After mixing the tile clay, the mixture is stirred with care so as to make it bakable. Hereafter, it is shaped into tiles in a mould. The tiles may be pressed to make them less porous. The tiles are left to dry overnight. Thereafter, they are dried at about 150°C for at least four hours and allowed to cool over night.
The firing of the tiles is accomplished as follows. The kiln is heated at a rate of approximately 100°C per hour up to 1020-1060°C. The tiles are kept at peak temperature for 4-10 hours. After the firing, the tiles are allowed to cool in the kiln.
The tile kiln may be lined with thin inactive tiles in order to bind volatile substances. These lining tiles are replaced from time to time and disposed of along with the waste tiles. The tile firing may also be made continuous, applying experience gained in the ceramic industry.
The quality factor of the tiles most important in view of the ultimate disposal is solubility from them of the waste nuclides. The leach rates of SR, Cs and Co from sodium titanate or Zr0₂/red clay tiles loaded with evaporator waste concentrate are ₁₀-⁶ to 10-⁷ g/cm²/day in the declining order mentioned above. The solubility of Sr from sodium titanate/red clay tiles loaded with high-active waste is higher by one order of magnitude. Addition of vermiculite (2%) to the tiles causes some decrease of solubility. Thus, the leach rates are of the order of those of the best borosilicate glasses.
The solubility properties of the tiles may be improved either by glazing their surface or by baking an inactive layer upon the surface of the tile of the tile clay that is being used. Even adding titanate to the tile clays will cause glazing of the tiles, and titanate/red clay tiles are rather less porous than the plain red clay tiles. The tile would be ideal when its solubility properties would allow it to be ultimately disposed without any extra shells. This may be contemplated at least in the case of tiles loaded with medium-active wastes.
The tiles present very high mechanical durability, a feature important with a view to handling and transporting. The tiles have flexural strengths on the order of 20-30 MN/m² (meganewtons per square metre).
When the amount of ion exchangers in the tiles is 15% at the most, the evaporation of metals therefrom is minimal: at the most, something like 2% when the firing temperature is 1020°C. With increasing amount of ion exchanger, and with temperature higher than mentioned, higher evaporation is also incurred. The optimum values for minimum evaporation are: 15% ion exchanger loading in the tile, firing temperature 1020°C, and firing time 4 hours.
The process of the invention can be used for transforming into ceramics at least the most important wastes, such as evaporation waste concentrates, waste nuclides eluted from spent reactor resins, and high-active reprocessing waste.

Claims

1. A process for transforming radioactive wastes into ceramics, in which process the wastes from radioactive waste solution are bound to an inorganic ion exchanger, the inorganic ion exchanger loaded with waste is admixed to a ceramizing material, and the waste mixed with ceramizing material is fired to become a final waste product, characterised in that:

water is added to the thus-formed mixture to form a further mixture;

tiles are moulded from the further mixture;

the tiles are dried; and

the thus dried tiles are fired in a kiln, without pressing the tiles, at a temperature at which transformation into ceramics takes place.

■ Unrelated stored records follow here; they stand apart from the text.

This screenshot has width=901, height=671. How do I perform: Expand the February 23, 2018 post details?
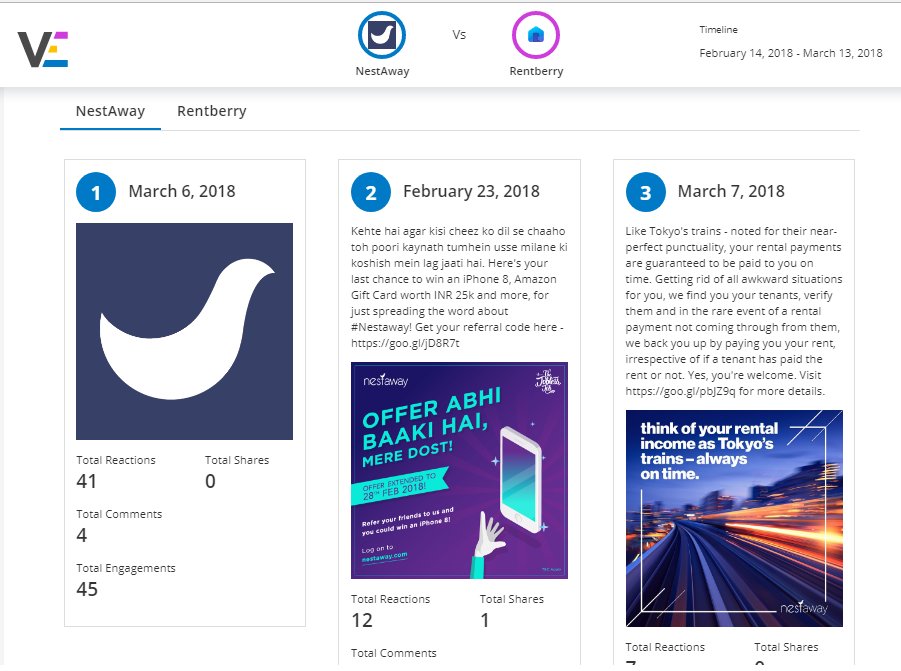[x=470, y=191]
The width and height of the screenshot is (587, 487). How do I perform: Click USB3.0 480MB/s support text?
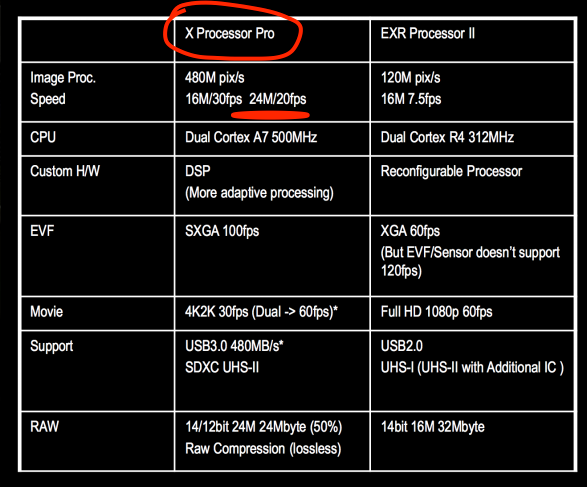[234, 346]
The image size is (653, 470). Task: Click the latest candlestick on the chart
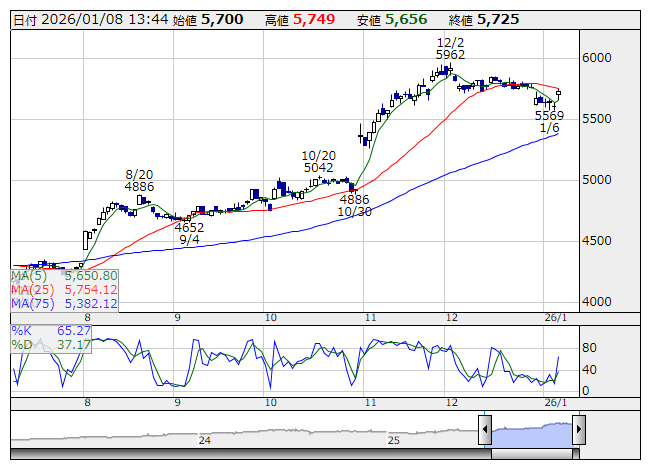[558, 93]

2. A process as claimed in claim 1, in which the tiles are left to dry overnight before firing.

3. A process as claimed in claim 2, in which the tiles are subsequently dried at a temperature of about 150°C for four hours at least, before firing.

4. A process as claimed in any of claims 1 to 3, in which the tiles are fired at a temperature of about 102D-1060°C for about 4 to 10 hours.

5. A process as claimed in claim 4, in which the temperature of the kiln is raised at a rate of about 100°C per hour.

6. A process as claimed in any of claims 1 to 5, in which the tiles are allowed to cool in the kiln at the cooling rate of the kiln.